Não! Recusaremos essa convocação. É claro que temos todos em nossa complexidade aspectos sombrios, mas faz parte de nosso caminho civilizatório lutar contra eles, lidar com essas forças abjetas em nós, convocá-las para o fortalecimento do pacto civilizatório, e assim podar e moldar nosso narcisismo para que todos possam ser deliberada e conscientemente livres. Medo todos temos. Mas cansados de ter medo, temos também a consciência da raiva e da exaustão de viver num lugar onde só poderiam vencer (e para quê?) os mais fortes ou influentes. Diante das ameaças de perder regalias, diante de quaisquer ameaças, devemos ter a coragem devolver o “E daí?” – sim, temos medo, vamos todos morrer. Mas não vamos morrer de medo.

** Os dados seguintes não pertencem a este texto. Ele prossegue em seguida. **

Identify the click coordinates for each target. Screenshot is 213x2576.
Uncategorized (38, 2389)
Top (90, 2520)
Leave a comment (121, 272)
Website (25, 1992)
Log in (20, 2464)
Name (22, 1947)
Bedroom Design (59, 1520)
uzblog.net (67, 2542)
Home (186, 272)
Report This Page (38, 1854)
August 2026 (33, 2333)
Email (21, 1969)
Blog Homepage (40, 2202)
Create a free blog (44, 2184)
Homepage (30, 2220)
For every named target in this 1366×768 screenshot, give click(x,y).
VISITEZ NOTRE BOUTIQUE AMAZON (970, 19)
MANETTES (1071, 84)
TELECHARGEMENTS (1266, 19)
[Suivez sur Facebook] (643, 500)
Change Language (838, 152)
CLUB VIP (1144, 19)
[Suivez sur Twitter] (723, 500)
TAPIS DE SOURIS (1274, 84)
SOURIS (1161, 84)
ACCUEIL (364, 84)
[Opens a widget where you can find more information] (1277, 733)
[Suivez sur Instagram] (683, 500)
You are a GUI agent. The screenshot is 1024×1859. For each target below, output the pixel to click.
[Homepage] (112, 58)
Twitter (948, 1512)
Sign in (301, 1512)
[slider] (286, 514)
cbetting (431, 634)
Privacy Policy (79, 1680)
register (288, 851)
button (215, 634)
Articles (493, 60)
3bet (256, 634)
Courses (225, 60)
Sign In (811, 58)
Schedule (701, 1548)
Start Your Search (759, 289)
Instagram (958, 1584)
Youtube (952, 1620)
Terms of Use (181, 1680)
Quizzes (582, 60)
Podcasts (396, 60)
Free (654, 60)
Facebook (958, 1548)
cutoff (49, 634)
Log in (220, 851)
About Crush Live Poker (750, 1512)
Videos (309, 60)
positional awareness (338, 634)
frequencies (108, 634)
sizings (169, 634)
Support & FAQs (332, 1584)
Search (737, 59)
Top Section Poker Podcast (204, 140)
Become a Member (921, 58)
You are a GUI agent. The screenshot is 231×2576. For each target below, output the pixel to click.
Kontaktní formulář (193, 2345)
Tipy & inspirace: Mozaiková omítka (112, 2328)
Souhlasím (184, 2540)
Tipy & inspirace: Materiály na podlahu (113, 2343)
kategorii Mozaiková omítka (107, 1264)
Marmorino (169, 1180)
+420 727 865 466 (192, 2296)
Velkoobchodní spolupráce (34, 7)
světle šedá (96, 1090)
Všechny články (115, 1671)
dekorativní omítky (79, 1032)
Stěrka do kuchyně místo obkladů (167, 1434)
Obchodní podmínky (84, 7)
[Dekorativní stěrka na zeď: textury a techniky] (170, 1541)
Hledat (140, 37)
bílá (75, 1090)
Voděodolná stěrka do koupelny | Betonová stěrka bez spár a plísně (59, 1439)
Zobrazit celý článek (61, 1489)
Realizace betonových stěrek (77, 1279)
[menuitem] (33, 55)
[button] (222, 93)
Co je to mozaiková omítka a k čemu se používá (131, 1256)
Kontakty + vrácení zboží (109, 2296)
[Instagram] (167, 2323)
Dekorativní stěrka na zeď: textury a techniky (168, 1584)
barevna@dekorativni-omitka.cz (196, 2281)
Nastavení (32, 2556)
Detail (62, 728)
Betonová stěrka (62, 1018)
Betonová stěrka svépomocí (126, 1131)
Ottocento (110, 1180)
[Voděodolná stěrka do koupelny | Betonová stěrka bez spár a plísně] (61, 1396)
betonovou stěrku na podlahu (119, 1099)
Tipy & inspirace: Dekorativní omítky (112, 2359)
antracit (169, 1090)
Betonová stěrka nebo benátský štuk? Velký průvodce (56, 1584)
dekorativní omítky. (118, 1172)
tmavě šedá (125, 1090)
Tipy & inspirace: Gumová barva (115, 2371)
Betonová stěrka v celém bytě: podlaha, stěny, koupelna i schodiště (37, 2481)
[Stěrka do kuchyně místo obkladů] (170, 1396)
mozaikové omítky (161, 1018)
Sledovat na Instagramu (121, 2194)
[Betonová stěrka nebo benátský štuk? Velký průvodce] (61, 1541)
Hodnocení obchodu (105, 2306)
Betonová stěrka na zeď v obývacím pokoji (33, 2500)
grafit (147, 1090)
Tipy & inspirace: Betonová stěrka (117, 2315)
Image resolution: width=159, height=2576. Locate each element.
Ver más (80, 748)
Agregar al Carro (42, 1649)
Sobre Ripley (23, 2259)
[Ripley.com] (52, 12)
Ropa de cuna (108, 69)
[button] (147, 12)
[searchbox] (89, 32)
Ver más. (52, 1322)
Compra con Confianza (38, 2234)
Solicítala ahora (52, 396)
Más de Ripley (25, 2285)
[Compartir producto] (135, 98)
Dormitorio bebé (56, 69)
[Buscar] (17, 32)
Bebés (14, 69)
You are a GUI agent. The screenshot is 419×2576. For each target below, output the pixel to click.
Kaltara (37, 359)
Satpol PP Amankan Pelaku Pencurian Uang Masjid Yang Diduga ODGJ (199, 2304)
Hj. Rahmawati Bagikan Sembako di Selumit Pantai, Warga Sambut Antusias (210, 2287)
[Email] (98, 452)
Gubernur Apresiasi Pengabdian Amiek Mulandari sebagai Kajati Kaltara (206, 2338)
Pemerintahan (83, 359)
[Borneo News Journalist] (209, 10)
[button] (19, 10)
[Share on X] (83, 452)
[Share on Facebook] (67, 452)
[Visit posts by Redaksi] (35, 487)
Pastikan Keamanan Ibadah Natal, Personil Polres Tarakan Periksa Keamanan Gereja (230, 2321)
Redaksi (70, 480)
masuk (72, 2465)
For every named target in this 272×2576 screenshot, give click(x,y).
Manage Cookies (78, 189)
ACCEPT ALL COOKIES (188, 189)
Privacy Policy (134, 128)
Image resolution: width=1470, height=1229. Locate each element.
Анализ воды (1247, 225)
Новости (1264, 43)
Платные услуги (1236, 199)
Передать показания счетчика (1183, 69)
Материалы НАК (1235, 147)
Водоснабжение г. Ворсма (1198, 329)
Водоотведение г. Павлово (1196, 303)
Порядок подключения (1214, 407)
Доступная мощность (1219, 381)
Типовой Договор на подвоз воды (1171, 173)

Cada um, em todos os lugares, com grandes ou pequenos gestos, nas esferas públicas ou privadas, devemos romper com todos os atos e com todas as pessoas que impõem leis particulares, que desdenham a Lei, que se imaginam maiores que elas. Devemos recusar esse chamado na Amazônia, no Cerrado, na Caatinga, na Mata Atlântica, nos Pampas, no Pantanal, devemos nos opor diariamente a esse chamado nos campos e nas cidades, devemos recusar esse chamado em todos os lugares do país até que ele morra de inanição. E assim faremos, ainda que nos leve os privilégios, os bens, o sangue. Mas teremos a vida.

E a todos aqueles que agora concordam ou simplesmente aceitam a perversão, por convicção ou conveniência, com gritos ou silêncio, nada temos a falar com vocês agora. Voltaremos a conversar no tribunal da vida humana ou da história. Esperamos que seus filhos e netos o encontrem no futuro para poder lhes julgar pelo pior dos crimes, o mais corrente entre nós, que é o da omissão. E que eles possam romper com vocês definitivamente, em busca de uma fraternidade.

Terminamos onde começamos, com Freud em seu magistral Mal estar na civilização, já em meio às violências impensáveis do nazismo: “A meu ver, a questão decisiva para a espécie humana é saber se, e em que medida, a sua evolução cultural poderá controlar as perturbações trazidas pelos instintos humanos de agressão e autodestruição. Precisamente quanto a isso a época de hoje merecerá talvez um interesse especial. Atualmente os seres humanos atingiram um tal controle das forças da natureza, que não lhes é difícil recorrerem a elas para se exterminarem até o último homem. Eles sabem disso. Daí seu medo. Cabe agora esperar que a outra das duas ‘potências celestiais’, o eterno Eros, empreenda um esforço para afirmar-se na luta contra o adversário igualmente imortal.”, e acrescenta um ano depois, com o realismo que lhe é peculiar, “Mas quem pode prever o sucesso e o desenlace?”

Noemi Moritz Kon e Thiago Majolo são psicanalistas vinculados ao Departamento de Psicanálise do Instituto Sedes Sapientiae.